Eintauchen in fremde Galaxien, selbst zum Kriminalkommissar werden oder den perfekten Garten anlegen - wer liest, erlebt und erfährt mehr. Bücher und andere Medien für jeden Geschmack und jedes Anliegen finden die Kalbenser in der Bibliothek. Dort warten derzeit auch die neuesten Bestseller.

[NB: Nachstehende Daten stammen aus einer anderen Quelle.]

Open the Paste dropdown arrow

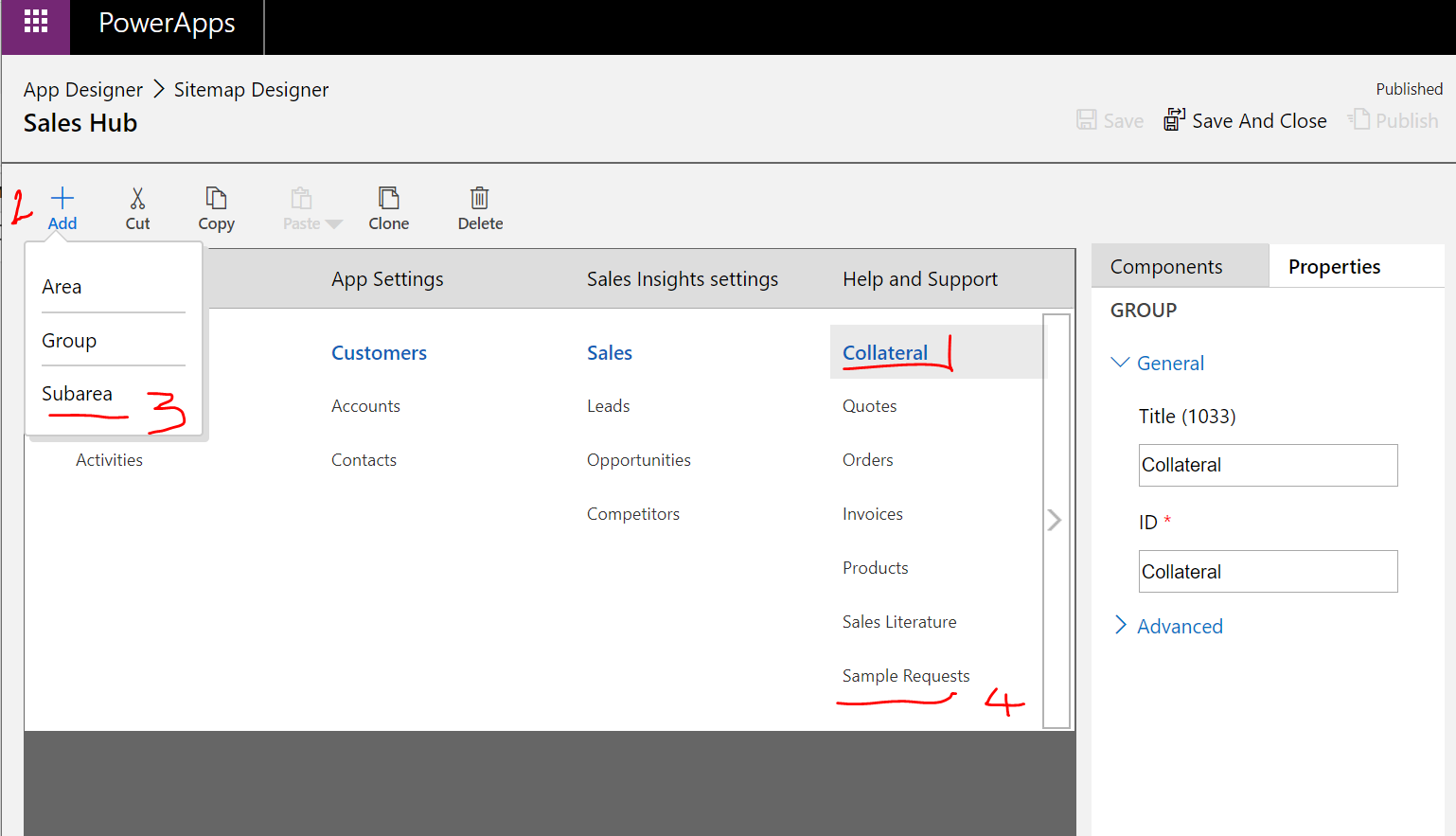[x=333, y=223]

Kalbe l Schauspieler und Comedian Christoph Maria Herbst hat sich beim Lesen "weggeschmissen". Und das, da ist sich Bibliothekschefin Heidrun Kühnel sicher, wird vielen Krimifans ganz sicher auch passieren, wenn sie die Erdmännchen-Krimis von Moritz Matthies lesen. Ob "Dumm gelaufen", "Ausgefressen", "Dickes Fell" oder "Voll Speed" - die Erdmännchen-Ermittler Ray und Rufus sind los und nehmen den Alltag und ihre Fälle aufs Korn. Lesespaß ist garantiert. Und den gibt es derzeit ganz neu in der Kalbenser Bibliothek. Die Bücher gehören nämlich zu den vielen Neuerwerbungen, die Kühnel in den vergangenen Wochen bestellt hat.

"Die Ausgabe der Kohl-Protokolle ist noch die mit allen umstrittenen Zitaten."

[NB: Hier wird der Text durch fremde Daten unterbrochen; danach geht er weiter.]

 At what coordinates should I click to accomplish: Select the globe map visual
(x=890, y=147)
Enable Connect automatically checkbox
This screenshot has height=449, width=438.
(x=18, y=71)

Und auch so manch anderen Lesewunsch kann die städtische Einrichtung nun erfüllen. Freuen können sich zum Beispiel auch die Fantasy-Fans und zwar auf alle vier Teile der Spiegel-Bestseller-Reihe "Legenden der Albae". Die fantastischen Abenteuer der dunklen, unerbittlichen Krieger, die Erfolgsautor Markus Heitz geschrieben hat, kommen besonders bei ihren jungen Lesern gut an, weiß Heidrun Kühnel. "Es gibt sogar schon Vorbestellungen", sagt sie schmunzelnd.

Bestellt und gewünscht haben sich erwachsene Leser auch andere Bestseller. So gibt es zum Beispiel ab jetzt die "Jetztmensch"-Trilogie von Mike Barke in der Kalbenser Bibliothek oder Jennifer Teeges berührende Biografie "Amon: Mein Großvater hätte mich erschossen". Frank Schätzings "Breaking News" sind ebenso zu haben, wie der Roman "Weit ist der Weg nach Zicherie", in dem Autor Heinrich Thies die Geschichte des geteilten Grenzdorfes Böckwitz-Zicherie erzählt.

Das geteilte Deutschland ist in großen Teilen ebenfalls Thema eines anderen Bestsellers, nämlich der "Kohl-Protokolle", die Heribert Schwan und Tilman Jens nach Gesprächen mit Altbundeskanzler Helmut Kohl veröffentlicht haben. "Und es ist noch die Ausgabe mit allen umstrittenen Zitaten", verrät Heidrun Kühnel. Denn sie hatte das Buch bereits bestellt, bevor Kohl mit seiner Klage gegen die Autoren erfolgreich war. Die müssen nun in der nächsten Auflage 115 Zitate weglassen. Unter anderem das, in welchem Kohl seiner politischen Tochter Angela Merkel abspricht, richtig mit Messer und Gabel essen zu können.

Keinen Blick in die Vergangenheit, sondern eine bedrückende Zukunftsvision präsentiert schließlich Marc Elsberg in seinem Roman "Black out", der auch aktuell in Kalbe zu haben ist. Er lässt seine Leser nämlich dabei sein, als an einem kalten Februartag alle europäischen Stromnetze zusammenbrechen. Der, der daran schuld ist, ist ebenso raffiniert wie gnadenlos. Europa liegt im Dunkeln und die Menschen stehen vor ihrer größten Herausforderung, nämlich dem Überleben.

Ums Überleben im weitesten Sinn geht es schließlich auch in einem anderen Bestseller. Der allerdings ist ein Ratgeber: "Das große Buch der Selbstversorger" - vielleicht liegt`s an den vielen Lebensmittelskandalen oder einfach am Spaß des Selbermachens - ist derzeit nämlich ein absoluter Renner, weiß Heidrun Kühnel. Genau so wie "Pflegeleichter Garten", in dem es ganz viele Gärtner-Tipps für Faulenzer gibt oder die zahlreichen, schön bebilderten Kochbücher, in denen die Fernsehköche der Nation am Herd stehen.

"Die Bibliothek bekam 182 Bücher geschenkt, die ich alle eingearbeitet habe."

Für alle, die sich lieber vorlesen lassen oder die nicht mehr so gut sehen können, hat die Bibliothek zudem wieder 14 neue Hörbücher in den Regalen. Dazu gibt es 20 neue Filme auf DVD und 18 spannende Computerspiele, und all das wie immer kostenlos, für alle, die ihre Nutzergebühr bezahlt haben. Das Budget ist also gut angelegt, versichert Heidrun Kühnel. Gefreut hat sich die Bibliothekarin in diesem Jahr aber nicht nur über die Neuanschaffungen, sondern auch über eine besondere Spende: "Sie kam von einer Frau Meinecke aus Altmersleben", erzählt Kühnel. Von ihr bekam die Bibliothek 182 Bücher geschenkt, "die ich komplett in den Bestand eingearbeitet habe."